§ Page text:
08:00–08:15Opening remarks
08:15–09:00Keynote 1 — Tim G. J. Rudner. Trustworthy Agents and Collusion?
09:00–09:15Coffee break
09:15–10:00Keynote 2 — Usman Anwar. Chain-of-thought monitoring and its information-theoretic limits
10:00–10:30Speed networking across communities
10:30–11:30Oral lightning presentations (2 parallel tracks, 4×15 min each)
11:30–12:15Panel: progress on taxonomy
12:15–13:45Lunch and poster session 1
13:45–14:30Keynote 3 — Mia Hopman. Covert behavior in deployed agents
14:30–14:45Coffee break
14:45–15:30Keynote 4 — Hua Shen. Aligning humans to AI: how people evaluate and oversee what models surface
15:30–16:30Poster session 2 and coffee
16:30–17:00Closing remarks

Invited Speakers

Tim G. J. Rudner Keen

Assistant Professor · University of Toronto / Vector / Vijil

"Trustworthy Agents and Collusion?"

Usman Anwar Keen

PhD Researcher · University of Cambridge

"Chain-of-thought monitoring and its information-theoretic limits"

§ Information shown:

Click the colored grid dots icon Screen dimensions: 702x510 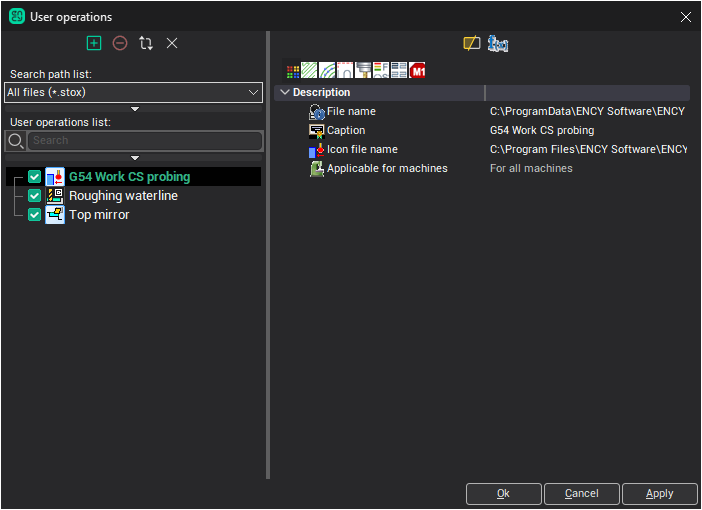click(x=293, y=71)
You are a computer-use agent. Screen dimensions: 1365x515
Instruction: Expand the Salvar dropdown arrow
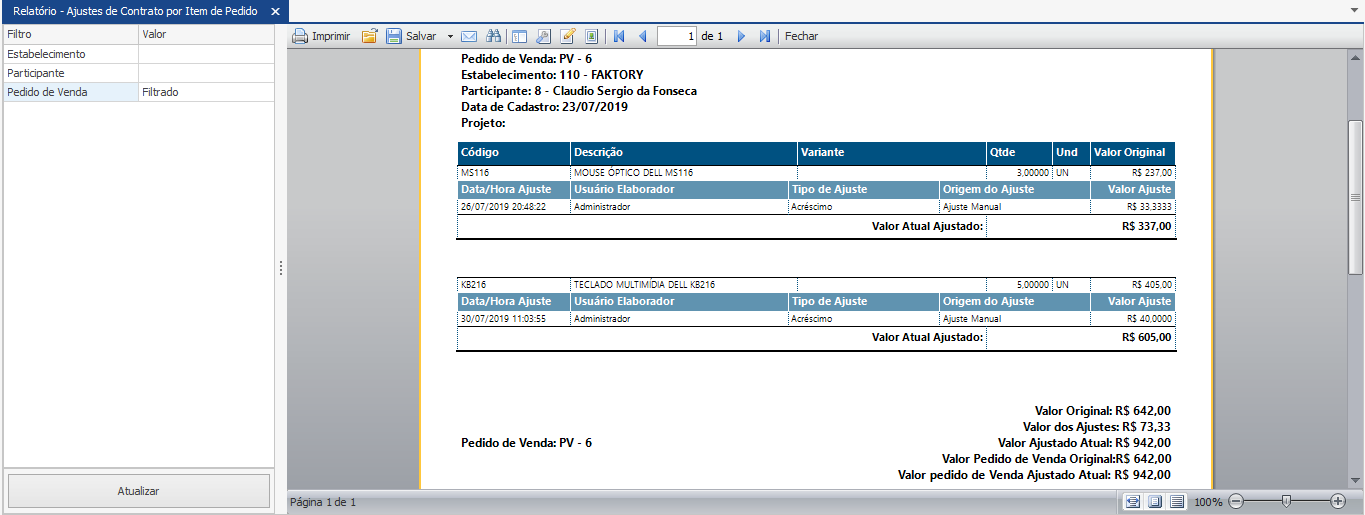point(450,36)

§ Work request:
Please carry on the workshop schedule and speaker page above from the point where it stops.

§ Result for this exercise:
Mia Hopman Keen

Member of Technical Staff · Apollo Research

"Covert behavior in deployment"

Hua Shen Confirmed

Assistant Professor · NYU Shanghai / NYU

"Aligning humans to AI: how people evaluate and oversee what models surface"

Panel

Topic: Progress on taxonomy.

Chair: Chhavi Yadav (CMU / UC Berkeley).

Panelists:

Organizers

Iván Arcuschin Moreno
Lead Research Scientist, Poseidon Research

CS PhD, University of Buenos Aires. Two-time MATS scholar (mentored by Adrià Garriga-Alonso, then Neel Nanda and Arthur Conmy). Lead author on Chain-of-Thought Reasoning In The Wild Is Not Always Faithful (ICML 2026). Co-founded AI Safety Argentina (AISAR).

Andre Shportko
Incoming Fellow (2026), Poseidon Research · Northwestern University

Previously at the Center for Human-Compatible AI. Vice Events Chair at the Northwestern University AI Safety and Governance Group. Research interests: mechanistic interpretability, AI control under limited oversight, and safe deployment of LLMs across low-resource languages.

Matthew Lee
Chief Strategy and Development Officer, Poseidon Research

Organizes NYC AI safety and security events with up to a hundred attendees. Advisory board of Collider, a NYC AI safety co-working space. Contributes to Poseidon Research's work on steganography in LLMs.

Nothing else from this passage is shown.